**** EXCERPTED PASSAGE

This package contains a pipeline for analyzing/processing a set of midi files and building a dataset from the analysis.
It also provides a compact interface for accessing such a dataset.
The analysis pipeline requires a source directory containing MIDI files as input and outputs a dataset directory containing analysis results.
Before running the pipeline, you need to:
- Install this package (for local installation,
pip install -e .) - Prepare a soundfont file on your disk
- Prepare the source folder
Run the pipeline:
python run.py --path <path_to_dataset_dir> --src <path_to_src_dir> --verbose\
-sape\
--soundfont <path_to_soundfont>The pipeline provides 4 actions:
--sync,-s: Sync the notes to the beat- Input:
midi - Output:
synced_midi
- Input:
--align,-a: Align the MIDI files to C major/A minor- Input:
midi - Output:
synced_midi(same as -s. If -a is used together with -s, their effects will both be applied tosynced_midi)
- Input:
--to_pianoroll,-p: Convert the processed MIDI files to pianoroll format- Input:
synced_midi - Output:
pianoroll
- Input:
--extract_features,-e: Extract features from the pianorolls- Input:
pianoroll - Output: many
- Input:
Combinations of actions:
-sapefull pipeline-spefull pipeline without alignment-saoutputs synced and aligned midi. No conversion to pianorolls
In the dataset directory, each subdirectory contains one attribute of all pieces.
dataset_dir/
midi/
piece1.mid
piece2.mid
pianoroll/
piece1.npz
piece2.npz
key/
piece1.json
piece2.json
density/
piece1.json
piece2.json
...
The music_data_analysis.Dataset class provides an interface for accessing attributes of the pieces.
from music_data_analysis import Dataset
dataset = Dataset('path_to_dataset')
songs = dataset.songs() # list[music_data_analysis.Song]
# Get midi of the first song
midi = songs[0].read_midi("synced_midi") # miditoolkit.MidiFile
# Get pianoroll of the first song
pianoroll = songs[0].read_pianoroll("pianoroll") # music_data_analysis.Pianoroll
# Get key of the first song
key = songs[0].read_json("key") # dict
# Get note density of the first song
density = songs[0].read_json("density") # list[float], one value per bar
# Get song by name
song = dataset.get_song("piece1") # music_data_analysis.Song

********

#### YOUR OBJECTIVE:
Write out the part of the MIDI dataset page from "This package contains" to "containing analysis results.". The material that comes next has no connection to the MIDI dataset page.

**** PROVIDED MATERIAL

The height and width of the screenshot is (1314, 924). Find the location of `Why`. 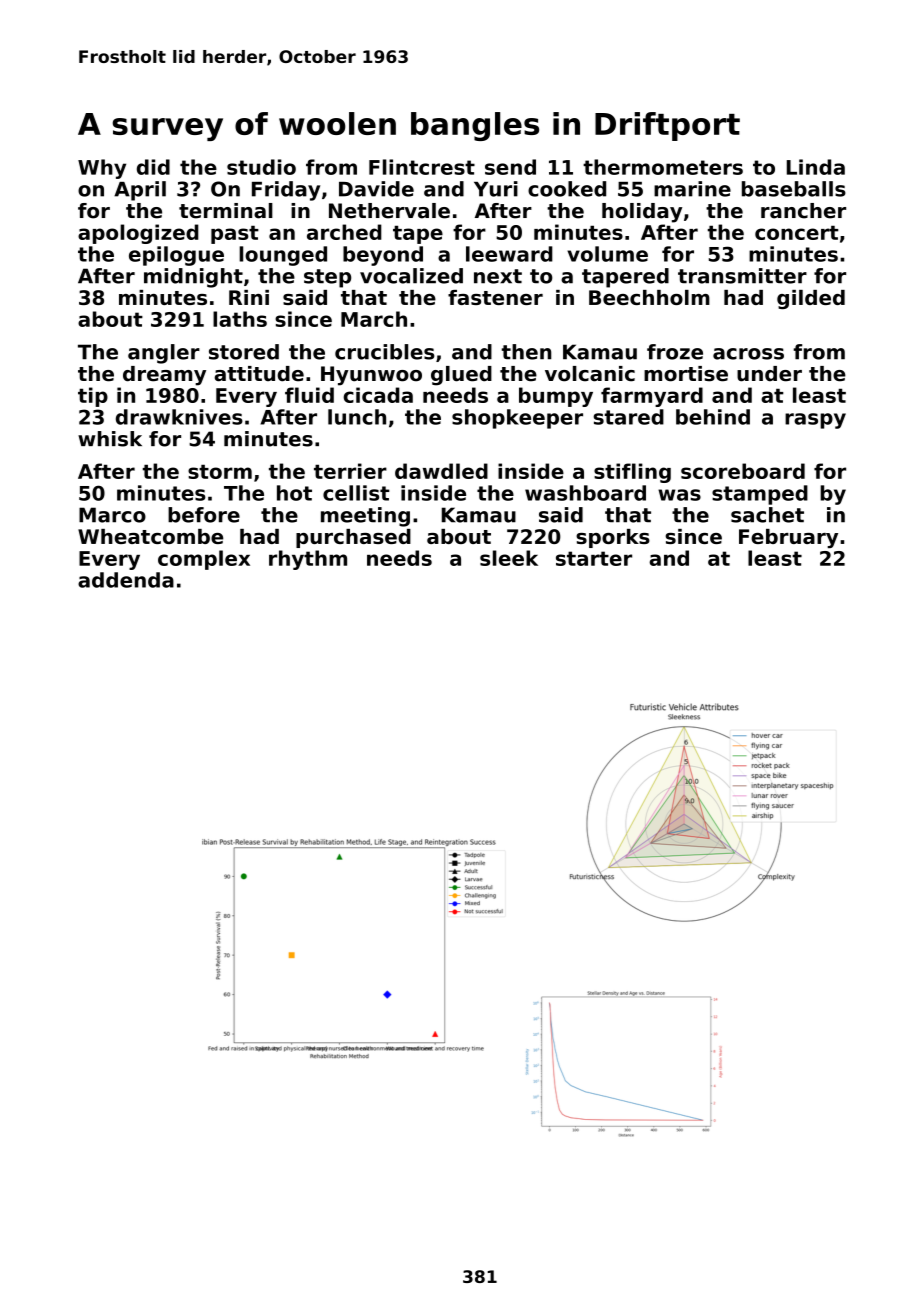

Why is located at coordinates (102, 169).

********

#### THE OUTPUT:
This package contains a pipeline for analyzing/processing a set of midi files and building a dataset from the analysis.
It also provides a compact interface for accessing such a dataset.
The analysis pipeline requires a source directory containing MIDI files as input and outputs a dataset directory containing analysis results.